You've read the books. You know the stats. And yet you thought you were stronger than it. You are powerless. And you're angry at him, yes. But, incredibly, you're more angry at her. How could she be so stupid? So immature? You stop yourself. It's him who's done this. You take a deep breath, and try again. Pedantically, you explain to her that abuse is cyclical because part of what an abuser does is break down her self-esteem, cut her ties with the world around her, and convince her that she needs him. Abuse isn't just physical, you preach, it's emotional. That's what he's done to you. I feel fine, she says. And she's gone.
This story might sound familiar to anyone who's tried to help a friend in an abusive relationship. One minute, she wants your help desperately, and you're sure that you can save her, and the next, you're the enemy because you're keeping her from him. In economic terms, I call the psychological component of abuse a lowering of the victim's outside option. By convincing her she's nothing without him, he ensures she'll come back when the bruises fade. That's why abusers so often use language like "Who else would want you?" and "Nobody will ever love you but me." In some cases, this lowering of the outside option is realized physically as brutal maiming designed to make the victim feel as undesirable as she's constantly being told that she is.
So the question is, if you're on the outside looking in, how do you help? I think the first answer to that is that it's somewhat naive to believe we can help, at least without some major backup. If a friend needed to break a heroin addiction, few of us would think we could just sit up with them all night and then go to work the next day with a shiny savior halo. (Although, I know people who've tried to stop an addict themselves, too, so maybe we always tend to overestimate our own abilities to help.) A friend trying to kick a long-time drug habit likely needs intensive rehab, not a shoulder to cry on. When someone comes to the realization that they need out, it may be best to seize on that moment to get them linked up with professional resources that can provide them specialized counseling of the kind we, for all our good intentions, are not qualified to give. But beyond that, I don't really know what the answer is. Can good friends help a person to leave an abusive relationship, or can we only serve as reinforcements once that person is ready to get out on their own? If we have to wait for them to want to change, how can we keep our own mental health through the inevitable hot-and-cold?

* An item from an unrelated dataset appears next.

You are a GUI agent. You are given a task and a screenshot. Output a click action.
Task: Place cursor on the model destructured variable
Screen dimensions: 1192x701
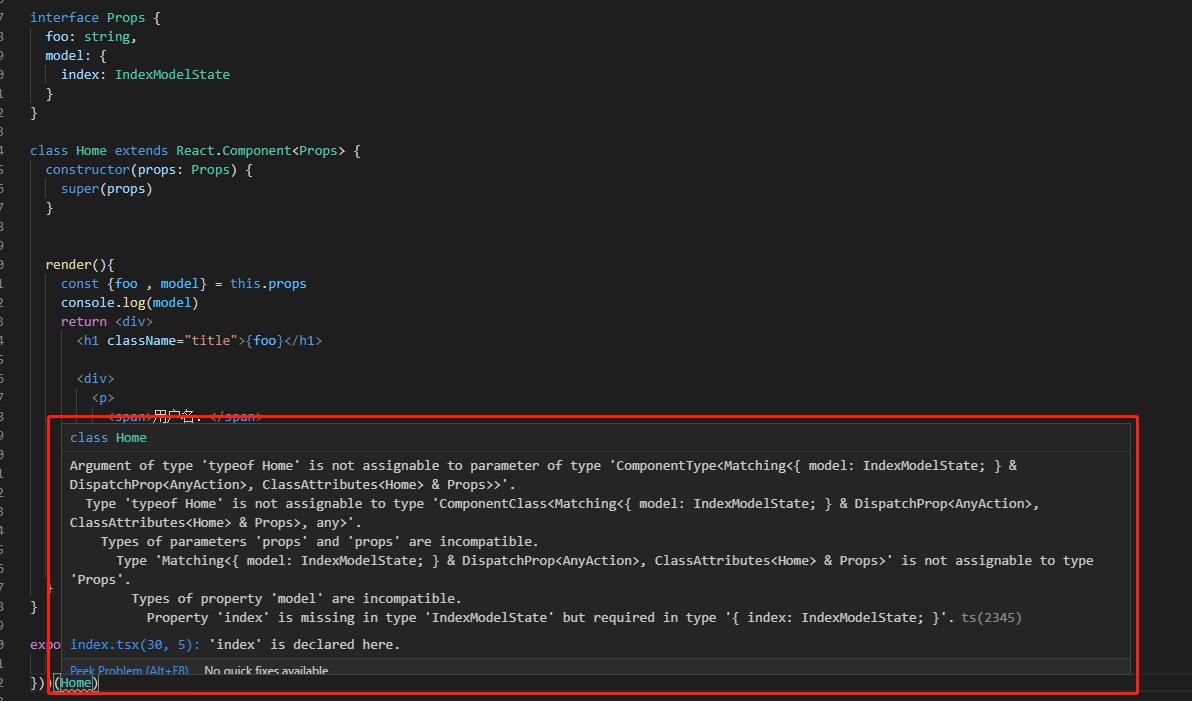(x=179, y=283)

My best answer to these questions right now is that a good friend can try to connect someone with specialized resources when they decide they need help, can support and reinforce their decision to leave, providing shelter and even money if asked, and can keep ties even if they change their mind and go back, so that they'll have someone to turn to when it once again becomes too much to bear. But there's something about that very rational game-plan that seems so unsatisfying when you know your friend is in imminent physical danger. As much as we might know the limits of our own power, it seems a galaxy away when you're staring into her glistening eyes and you honestly believe that--if you just try hard enough--you can reach her.
Readers, what do you think? Have you tried to help a friend leave an abusive relationship? Have you ever had to end a friendship because you had tried to help someone who then pushed you away and went back?
*Note: I do not mean at all to displace blame onto victims of domestic violence for remaining in violent relationships. The desire to stay, to go back, are consequences of physical and emotional abuse. I only want to illustrate the incredible frustration an outsider can feel trying to do battle with an abuser's psychological hold on the victim.